> **Task statement**:
Reproduce, exactly as they appear, the lines starting at the one that contains "At what (x,y)" and ending after the one that contains "Looking at the".

> **Exercise inputs**:
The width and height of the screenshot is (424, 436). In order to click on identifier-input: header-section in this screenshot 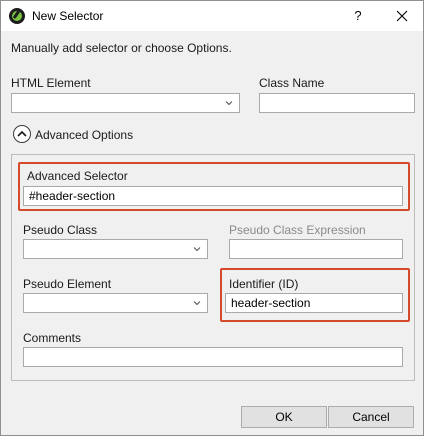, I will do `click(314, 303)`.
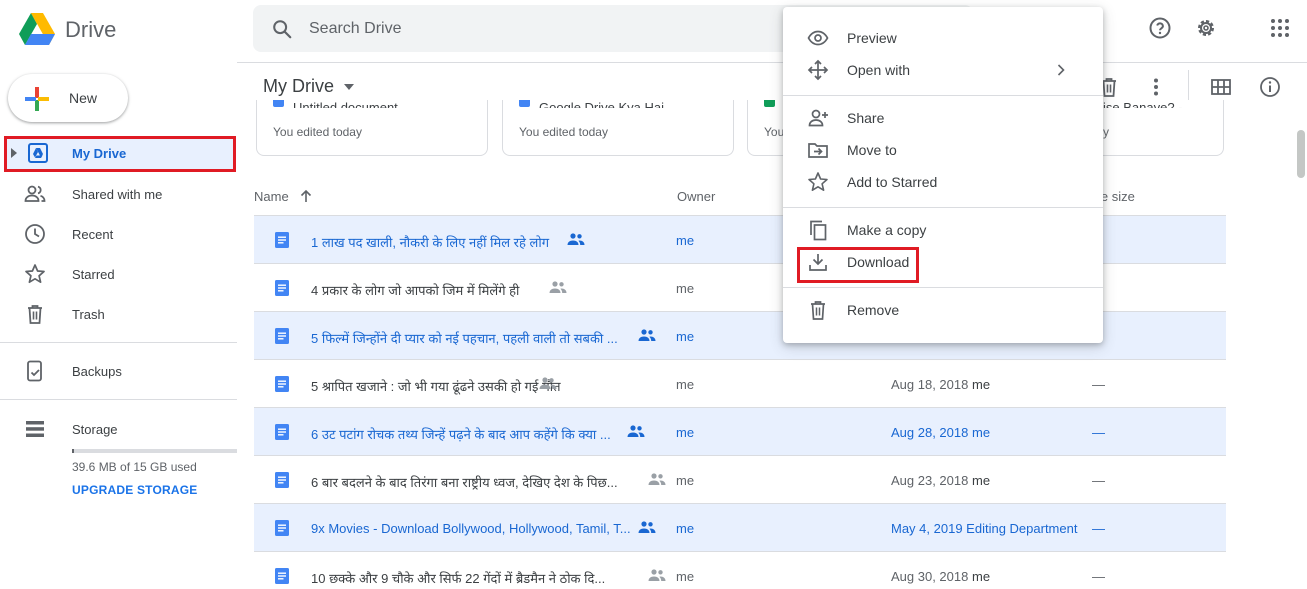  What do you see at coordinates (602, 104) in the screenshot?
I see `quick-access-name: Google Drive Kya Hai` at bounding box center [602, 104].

...

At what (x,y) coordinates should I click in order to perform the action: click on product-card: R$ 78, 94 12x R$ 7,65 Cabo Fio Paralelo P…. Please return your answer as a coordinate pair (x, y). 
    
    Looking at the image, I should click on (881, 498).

> **Output below**:
At what (x,y) coordinates should I click in order to perform the action: click on product-card: R$ 78, 94 12x R$ 7,65 Cabo Fio Paralelo P…. Please return your answer as a coordinate pair (x, y). 
    
    Looking at the image, I should click on (881, 498).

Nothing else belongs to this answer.